Association between homozygosity at the COMT gene locus and obsessive compulsive disorder.

Abstract

A functional polymorphism in the coding region of the catechol O-methyltransferase (COMT) gene has been reported in previous studies to be associated with obsessive compulsive disorder (OCD), particularly in males [Karayiorgou et al., 1997, 1999]. Using a family-based population analysis, we attempted to replicate these findings in a group of 72 OCD patient/parent trios collected from Buffalo, New York, and Toronto, Canada. Analysis of allele and genotype frequencies using the haplotype relative risk (HRR) and transmission disequilibrium test (TDT) did not identify an association between a particular allele and OCD as had been previously reported. Furthermore, no evidence was found to support the findings of a gender-based association for COMT when the patients and the parents of the same gender were compared.
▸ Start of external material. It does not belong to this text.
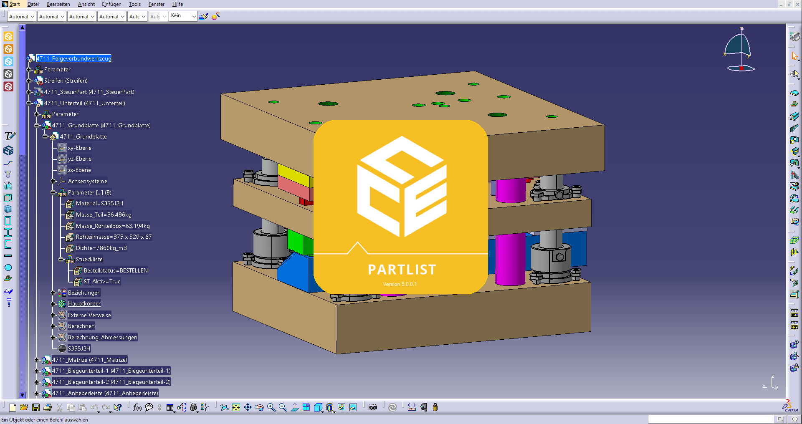Expand the Hauptkörper node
However, our genotype results (n = 72) demonstrate a tendency for association between homozygosity at the COMT locus and OCD (homozygosity analysis: chi(2) = 5.66, P = 0.017; genotypic analysis: chi(2) = 5.78, P = 0.056). Although these findings do not replicate the previous reports, they do provide limited support to demonstrate a trend for homozygosity at the COMT locus in the OCD patients and, in turn, further implicate a potential role for COMT in the genetic etiology of OCD. Am. J. Med. Genet. (Neuropsychiatr. Genet.) 96:721-724, 2000.